文書:

---

我々が形而上学を排撃する理由はここにある。・・・(中略)・・・哲学の唯一の仕事は論理的分析 logical analysis である。
~ R. カルナップ(論理実証主義に立つ哲学者集団「ウィーン学団」のリーダー的学者)

要旨■「平和憲法」「占領憲法」などのレッテル貼りに終始するのではなく、①憲法とはそもそも何か(法概念論)、②憲法の保障すべき価値は何か(法価値論)、③そうした価値を如何に実現するか(法学的方法論)、という憲法問題の課題を一つづつ分析し検証していくことが重要である。

※本ページが難しい方は、日本国憲法改正問題(初級編)を先ずご覧下さい。

---

記録
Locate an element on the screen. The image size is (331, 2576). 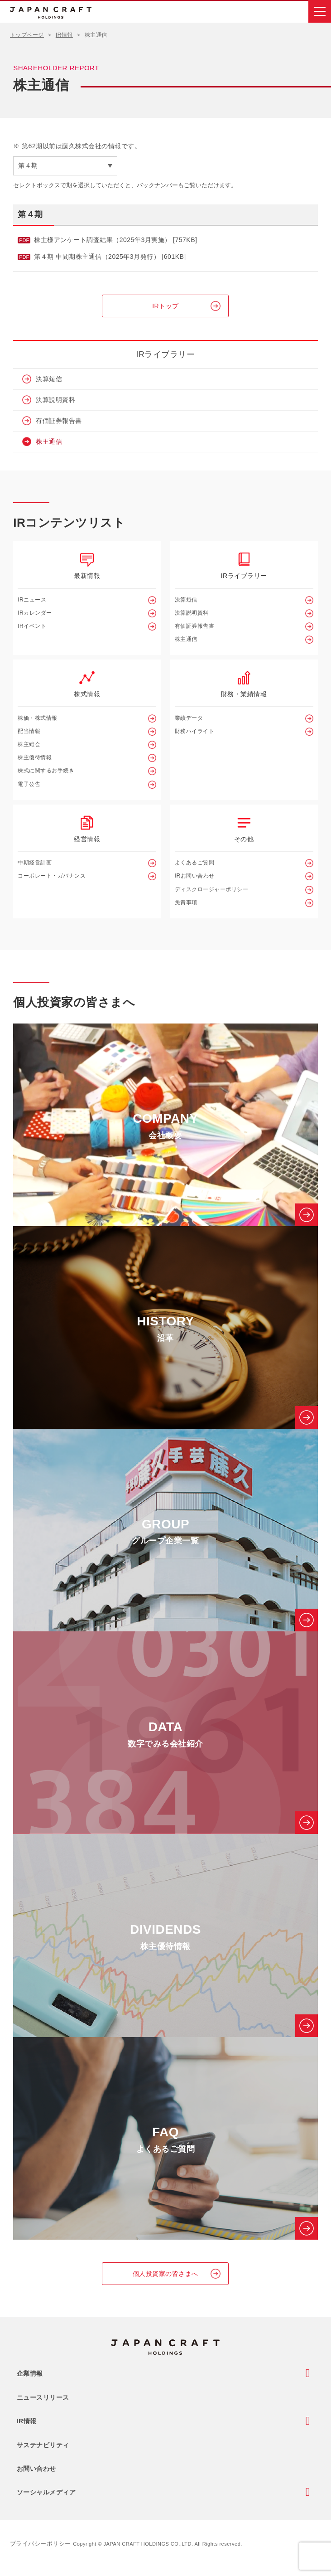
よくあるご質問 is located at coordinates (195, 862).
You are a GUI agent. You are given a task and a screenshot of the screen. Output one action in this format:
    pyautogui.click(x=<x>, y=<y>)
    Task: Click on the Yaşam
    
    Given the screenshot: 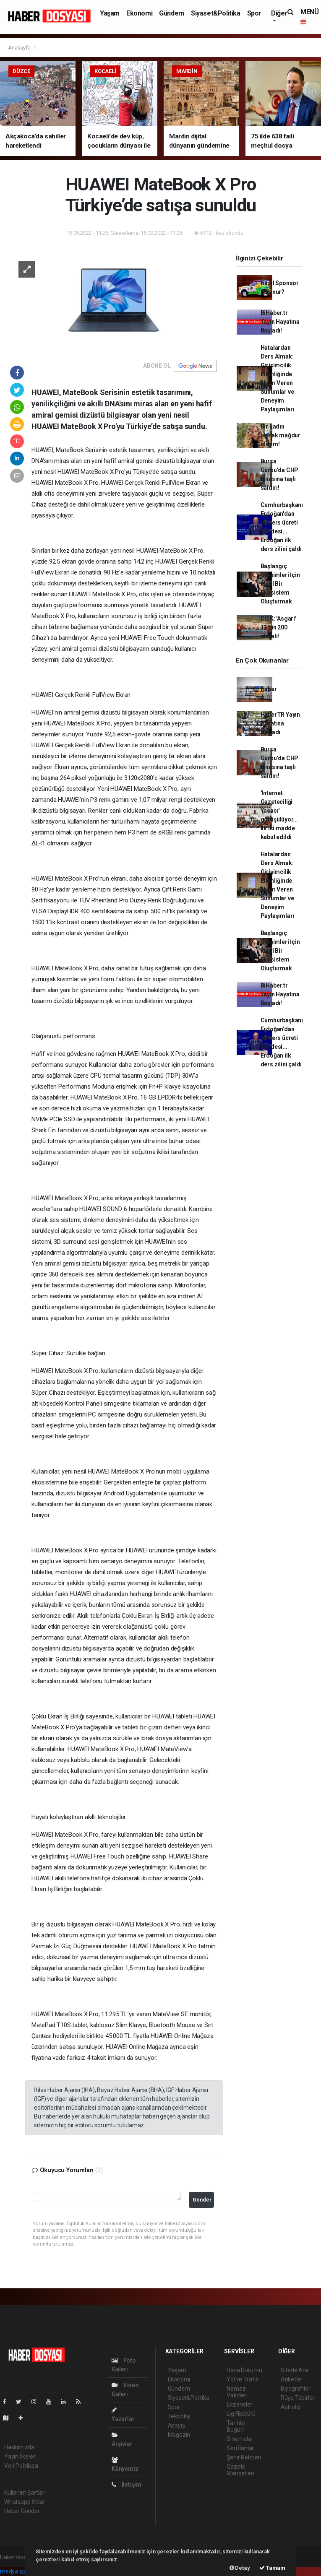 What is the action you would take?
    pyautogui.click(x=110, y=13)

---

作成内容: 上の文書に引用されたカルナップの言葉では、哲学の唯一の仕事は何だとされていますか。

回答: 論理的分析(logical analysis)です。